Plans to divide the A grade into three, designed to help admissions tutors select the best students, will result in far higher proportions of private pupils getting the top grades, reflecting their high scores.

Universities will find it easier to defend the high percentage of applicants they take from independent schools, and might take on even more.

The findings, which cast a shadow over ministers’ attempts to broaden access to university, are revealed today in a study of the OCR board’s A-level results and a separate analysis by Edexcel. England’s other board, AQA, reached similar conclusions for its own A-levels last year.

Under the current system, private-school pupils are twice as likely to get A grades as their state counterparts in six main subjects. They would be four times more likely to achieve the proposed new top grade of A-plus-plus Another study published this week suggests that private schools’ success is a result of a greater proportion of privileged pupils, not evidence of better schooling.

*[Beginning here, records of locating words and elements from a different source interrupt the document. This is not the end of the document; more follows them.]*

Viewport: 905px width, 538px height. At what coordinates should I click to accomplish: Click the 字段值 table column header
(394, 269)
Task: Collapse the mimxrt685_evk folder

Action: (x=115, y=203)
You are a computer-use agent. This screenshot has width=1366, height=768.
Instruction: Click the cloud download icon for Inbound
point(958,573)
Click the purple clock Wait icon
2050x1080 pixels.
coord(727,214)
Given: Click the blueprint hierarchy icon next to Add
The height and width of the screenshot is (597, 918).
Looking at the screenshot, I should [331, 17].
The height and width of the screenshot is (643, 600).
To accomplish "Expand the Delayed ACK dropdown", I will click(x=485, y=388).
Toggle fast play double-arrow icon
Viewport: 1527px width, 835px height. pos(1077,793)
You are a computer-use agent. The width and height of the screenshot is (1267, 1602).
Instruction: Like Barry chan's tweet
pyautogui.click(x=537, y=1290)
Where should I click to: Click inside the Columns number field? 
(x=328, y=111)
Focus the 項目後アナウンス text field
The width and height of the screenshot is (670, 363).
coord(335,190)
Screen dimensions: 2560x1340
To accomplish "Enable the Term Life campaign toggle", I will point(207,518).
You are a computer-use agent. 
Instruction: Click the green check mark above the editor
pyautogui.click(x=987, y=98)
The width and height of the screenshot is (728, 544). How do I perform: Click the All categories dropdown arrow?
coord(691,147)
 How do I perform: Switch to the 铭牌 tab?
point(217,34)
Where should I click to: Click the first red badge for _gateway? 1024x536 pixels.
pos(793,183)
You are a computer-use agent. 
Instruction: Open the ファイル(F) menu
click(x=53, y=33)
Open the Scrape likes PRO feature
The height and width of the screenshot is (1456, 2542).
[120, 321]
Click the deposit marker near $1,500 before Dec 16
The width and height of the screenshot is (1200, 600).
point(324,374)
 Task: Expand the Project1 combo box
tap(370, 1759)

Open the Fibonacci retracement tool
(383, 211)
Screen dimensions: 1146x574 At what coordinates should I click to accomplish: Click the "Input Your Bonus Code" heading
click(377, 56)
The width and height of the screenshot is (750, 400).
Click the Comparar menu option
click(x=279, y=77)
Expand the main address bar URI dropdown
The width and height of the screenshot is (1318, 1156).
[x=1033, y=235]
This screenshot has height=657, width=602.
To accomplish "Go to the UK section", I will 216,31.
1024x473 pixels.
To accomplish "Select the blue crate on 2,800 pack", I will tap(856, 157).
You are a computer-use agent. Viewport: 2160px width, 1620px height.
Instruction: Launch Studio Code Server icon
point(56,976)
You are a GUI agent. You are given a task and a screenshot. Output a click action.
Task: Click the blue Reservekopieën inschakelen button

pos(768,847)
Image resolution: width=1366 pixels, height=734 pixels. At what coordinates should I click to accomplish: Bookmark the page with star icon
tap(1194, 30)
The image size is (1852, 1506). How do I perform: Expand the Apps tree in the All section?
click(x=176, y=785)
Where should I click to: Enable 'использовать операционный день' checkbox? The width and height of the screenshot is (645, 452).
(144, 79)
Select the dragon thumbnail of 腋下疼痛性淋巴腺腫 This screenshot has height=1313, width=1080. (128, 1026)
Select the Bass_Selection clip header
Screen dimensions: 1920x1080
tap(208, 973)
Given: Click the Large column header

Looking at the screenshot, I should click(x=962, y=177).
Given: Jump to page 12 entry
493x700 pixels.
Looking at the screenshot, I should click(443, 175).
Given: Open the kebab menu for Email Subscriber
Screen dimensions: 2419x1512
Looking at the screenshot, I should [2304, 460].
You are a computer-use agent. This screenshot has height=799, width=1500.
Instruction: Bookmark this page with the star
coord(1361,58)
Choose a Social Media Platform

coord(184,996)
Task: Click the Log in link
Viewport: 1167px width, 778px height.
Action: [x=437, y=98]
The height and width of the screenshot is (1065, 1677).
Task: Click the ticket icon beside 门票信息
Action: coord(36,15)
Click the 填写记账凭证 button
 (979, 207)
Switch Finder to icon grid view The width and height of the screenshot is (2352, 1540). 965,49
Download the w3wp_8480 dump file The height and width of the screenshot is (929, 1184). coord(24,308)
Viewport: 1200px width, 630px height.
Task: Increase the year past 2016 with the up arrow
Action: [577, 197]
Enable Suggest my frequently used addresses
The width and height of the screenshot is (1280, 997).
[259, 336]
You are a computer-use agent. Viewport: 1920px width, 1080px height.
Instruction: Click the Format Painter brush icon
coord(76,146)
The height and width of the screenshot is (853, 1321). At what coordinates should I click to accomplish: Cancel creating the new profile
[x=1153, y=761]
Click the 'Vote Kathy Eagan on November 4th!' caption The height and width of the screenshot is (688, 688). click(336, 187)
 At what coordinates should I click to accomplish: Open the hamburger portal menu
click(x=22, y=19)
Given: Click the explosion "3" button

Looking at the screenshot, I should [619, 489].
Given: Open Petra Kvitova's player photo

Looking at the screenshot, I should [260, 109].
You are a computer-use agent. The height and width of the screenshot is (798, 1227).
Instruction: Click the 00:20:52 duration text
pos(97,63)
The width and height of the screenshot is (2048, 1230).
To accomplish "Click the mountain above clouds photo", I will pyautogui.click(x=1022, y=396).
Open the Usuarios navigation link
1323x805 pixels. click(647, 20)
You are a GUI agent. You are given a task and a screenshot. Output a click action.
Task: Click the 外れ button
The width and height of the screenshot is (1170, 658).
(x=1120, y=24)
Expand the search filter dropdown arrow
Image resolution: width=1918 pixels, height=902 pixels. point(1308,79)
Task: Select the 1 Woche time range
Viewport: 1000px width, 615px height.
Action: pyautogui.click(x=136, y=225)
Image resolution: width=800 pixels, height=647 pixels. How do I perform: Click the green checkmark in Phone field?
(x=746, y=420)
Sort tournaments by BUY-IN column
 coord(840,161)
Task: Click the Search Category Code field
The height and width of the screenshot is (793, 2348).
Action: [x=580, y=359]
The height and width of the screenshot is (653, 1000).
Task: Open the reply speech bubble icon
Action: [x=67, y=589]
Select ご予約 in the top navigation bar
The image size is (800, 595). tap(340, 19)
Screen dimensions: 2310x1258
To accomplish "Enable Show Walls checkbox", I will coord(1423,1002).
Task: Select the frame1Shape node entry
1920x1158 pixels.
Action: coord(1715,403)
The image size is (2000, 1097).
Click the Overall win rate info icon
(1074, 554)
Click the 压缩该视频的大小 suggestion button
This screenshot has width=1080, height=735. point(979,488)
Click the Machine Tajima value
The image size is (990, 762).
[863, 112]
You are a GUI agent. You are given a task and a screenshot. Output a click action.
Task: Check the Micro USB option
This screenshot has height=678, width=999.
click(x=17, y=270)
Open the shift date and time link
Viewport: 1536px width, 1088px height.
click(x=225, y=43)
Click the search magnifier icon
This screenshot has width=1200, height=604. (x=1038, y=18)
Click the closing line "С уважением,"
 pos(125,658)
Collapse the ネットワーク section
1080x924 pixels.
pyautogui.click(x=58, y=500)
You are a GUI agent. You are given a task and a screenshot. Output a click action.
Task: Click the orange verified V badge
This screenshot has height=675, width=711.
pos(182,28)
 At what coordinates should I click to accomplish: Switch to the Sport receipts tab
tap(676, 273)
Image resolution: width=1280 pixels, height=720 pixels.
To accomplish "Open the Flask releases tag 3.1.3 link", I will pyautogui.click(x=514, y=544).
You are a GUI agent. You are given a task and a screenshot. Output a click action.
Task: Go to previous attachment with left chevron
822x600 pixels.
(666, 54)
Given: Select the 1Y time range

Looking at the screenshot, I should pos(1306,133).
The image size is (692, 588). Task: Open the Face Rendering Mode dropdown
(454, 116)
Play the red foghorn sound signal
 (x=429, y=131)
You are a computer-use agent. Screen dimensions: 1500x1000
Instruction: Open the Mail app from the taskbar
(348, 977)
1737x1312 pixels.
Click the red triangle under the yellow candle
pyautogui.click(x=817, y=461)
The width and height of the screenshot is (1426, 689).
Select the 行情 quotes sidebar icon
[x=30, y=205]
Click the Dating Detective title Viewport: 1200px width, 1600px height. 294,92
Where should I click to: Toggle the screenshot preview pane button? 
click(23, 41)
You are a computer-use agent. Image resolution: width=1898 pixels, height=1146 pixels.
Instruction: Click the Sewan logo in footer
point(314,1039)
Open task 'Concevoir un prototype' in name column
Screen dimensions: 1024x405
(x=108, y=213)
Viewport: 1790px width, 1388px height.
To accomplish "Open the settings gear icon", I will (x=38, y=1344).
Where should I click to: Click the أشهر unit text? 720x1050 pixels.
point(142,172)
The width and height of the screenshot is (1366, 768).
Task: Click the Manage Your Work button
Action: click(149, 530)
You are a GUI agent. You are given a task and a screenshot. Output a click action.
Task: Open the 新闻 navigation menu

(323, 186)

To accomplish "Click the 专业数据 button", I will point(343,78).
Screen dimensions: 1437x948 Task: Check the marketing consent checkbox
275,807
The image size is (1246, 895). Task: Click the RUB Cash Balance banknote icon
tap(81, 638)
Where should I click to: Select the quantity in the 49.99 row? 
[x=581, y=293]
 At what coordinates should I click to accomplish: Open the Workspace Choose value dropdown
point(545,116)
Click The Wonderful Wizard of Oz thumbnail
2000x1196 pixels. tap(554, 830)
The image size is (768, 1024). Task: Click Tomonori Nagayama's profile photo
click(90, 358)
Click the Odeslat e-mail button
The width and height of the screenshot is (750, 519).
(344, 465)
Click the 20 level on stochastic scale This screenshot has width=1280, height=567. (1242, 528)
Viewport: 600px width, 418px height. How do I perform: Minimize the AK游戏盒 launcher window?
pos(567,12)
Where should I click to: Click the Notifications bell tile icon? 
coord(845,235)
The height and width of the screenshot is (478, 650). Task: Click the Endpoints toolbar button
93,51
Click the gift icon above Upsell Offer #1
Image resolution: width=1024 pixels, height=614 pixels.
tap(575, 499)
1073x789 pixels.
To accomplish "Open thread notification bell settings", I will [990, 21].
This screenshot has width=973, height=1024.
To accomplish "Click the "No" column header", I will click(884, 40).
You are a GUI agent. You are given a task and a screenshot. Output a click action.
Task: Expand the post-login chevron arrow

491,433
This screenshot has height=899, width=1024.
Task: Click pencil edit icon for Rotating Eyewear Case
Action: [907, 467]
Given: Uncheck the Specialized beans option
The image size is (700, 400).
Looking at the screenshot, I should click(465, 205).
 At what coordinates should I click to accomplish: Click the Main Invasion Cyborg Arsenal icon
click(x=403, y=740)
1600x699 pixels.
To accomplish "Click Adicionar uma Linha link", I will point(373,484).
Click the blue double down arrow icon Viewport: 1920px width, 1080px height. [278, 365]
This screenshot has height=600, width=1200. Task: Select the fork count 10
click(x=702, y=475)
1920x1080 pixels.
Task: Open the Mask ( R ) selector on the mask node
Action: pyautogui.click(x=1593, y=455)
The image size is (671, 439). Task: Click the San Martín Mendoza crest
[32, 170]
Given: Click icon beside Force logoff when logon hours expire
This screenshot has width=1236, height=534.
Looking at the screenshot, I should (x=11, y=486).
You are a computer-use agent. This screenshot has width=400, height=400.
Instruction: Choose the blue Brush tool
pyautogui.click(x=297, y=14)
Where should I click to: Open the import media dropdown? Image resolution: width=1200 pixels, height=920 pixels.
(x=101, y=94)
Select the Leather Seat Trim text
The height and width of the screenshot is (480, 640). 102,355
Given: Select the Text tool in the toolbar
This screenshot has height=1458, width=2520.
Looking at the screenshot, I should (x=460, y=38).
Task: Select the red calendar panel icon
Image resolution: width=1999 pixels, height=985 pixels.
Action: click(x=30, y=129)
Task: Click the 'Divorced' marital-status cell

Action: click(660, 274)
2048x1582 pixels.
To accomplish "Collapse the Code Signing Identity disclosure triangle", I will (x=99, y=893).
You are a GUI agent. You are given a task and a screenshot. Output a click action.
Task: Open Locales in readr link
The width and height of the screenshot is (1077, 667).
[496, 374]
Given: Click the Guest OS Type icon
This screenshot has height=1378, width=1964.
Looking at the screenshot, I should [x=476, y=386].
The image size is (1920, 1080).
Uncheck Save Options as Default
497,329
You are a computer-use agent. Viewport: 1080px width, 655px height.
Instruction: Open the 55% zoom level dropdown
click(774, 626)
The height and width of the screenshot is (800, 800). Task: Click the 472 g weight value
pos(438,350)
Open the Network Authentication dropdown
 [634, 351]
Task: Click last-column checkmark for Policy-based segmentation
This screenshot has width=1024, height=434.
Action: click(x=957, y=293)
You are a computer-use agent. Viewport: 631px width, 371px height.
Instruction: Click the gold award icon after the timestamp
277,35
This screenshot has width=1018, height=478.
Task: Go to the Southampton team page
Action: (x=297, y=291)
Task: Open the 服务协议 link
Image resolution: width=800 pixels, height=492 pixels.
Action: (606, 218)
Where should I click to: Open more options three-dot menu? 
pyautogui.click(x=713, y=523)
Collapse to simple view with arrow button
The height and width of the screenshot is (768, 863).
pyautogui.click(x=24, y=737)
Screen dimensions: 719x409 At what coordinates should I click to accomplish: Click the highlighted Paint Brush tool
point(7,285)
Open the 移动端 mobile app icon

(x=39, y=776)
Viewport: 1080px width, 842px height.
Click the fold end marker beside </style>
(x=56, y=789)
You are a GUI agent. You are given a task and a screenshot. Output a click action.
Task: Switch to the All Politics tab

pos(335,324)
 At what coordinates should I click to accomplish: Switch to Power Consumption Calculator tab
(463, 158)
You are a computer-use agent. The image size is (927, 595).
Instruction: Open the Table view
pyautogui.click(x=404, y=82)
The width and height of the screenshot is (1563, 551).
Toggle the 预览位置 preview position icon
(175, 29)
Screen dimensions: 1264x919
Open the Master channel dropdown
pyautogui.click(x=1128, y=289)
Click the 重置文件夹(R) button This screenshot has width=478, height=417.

The University of Cambridge Local Examinations Syndicate, which runs the OCR board, analysed more than 50,000 A-level results in six subjects this summer. It introduced a hypothetical A-plus-plus grade for at least 560 marks out of 600, and an A-plus grade at 520.

In every subject, the proportion of private-school pupils achieving A-plus-plus and A-plus was higher than the proportion who were awarded A grades this summer.

In history, 56 per cent of A grades went to independent school students but they would have got 70 per cent of the A-plus-plus grades. In English literature, the proportions rose from 66 to 79 per cent, in French, from 49 to 61 per cent and in maths, from 37 to 51 per cent.

An Edexcel spokesman said it had been asked by the Qualifications and Curriculum Authority to carry out similar research this year. The analysis would not be released, he said, but had reached similar conclusions.

Geoff Lucas, secretary of the Headmasters’ and Headmistresses Council, said that under the present system many private pupils’ achievements are not fully recognised and the new system would rectify this.

The proposal to split the A grade into three was put forward in the Tomlinson report on a diploma system to replace A-levels by 2014. One in five A-level entries achieved an A this year.

If accepted by ministers, the A-plus-plus plan could be launched by 2008, before the diploma, with harder material introduced in syllabuses at the same time to stretch the brightest students.

Before then, universities could be given students’ grades on individual papers, or told how many marks out of 600 candidates scored. Both changes would probably favour private schools.

Broadening access to university has been one of Labour’s central policies.

Under the new Office for Fair Access, from next year universities will have to show a commitment to admitting more working-class students in order to be able to charge pound;3,000 tuition fees.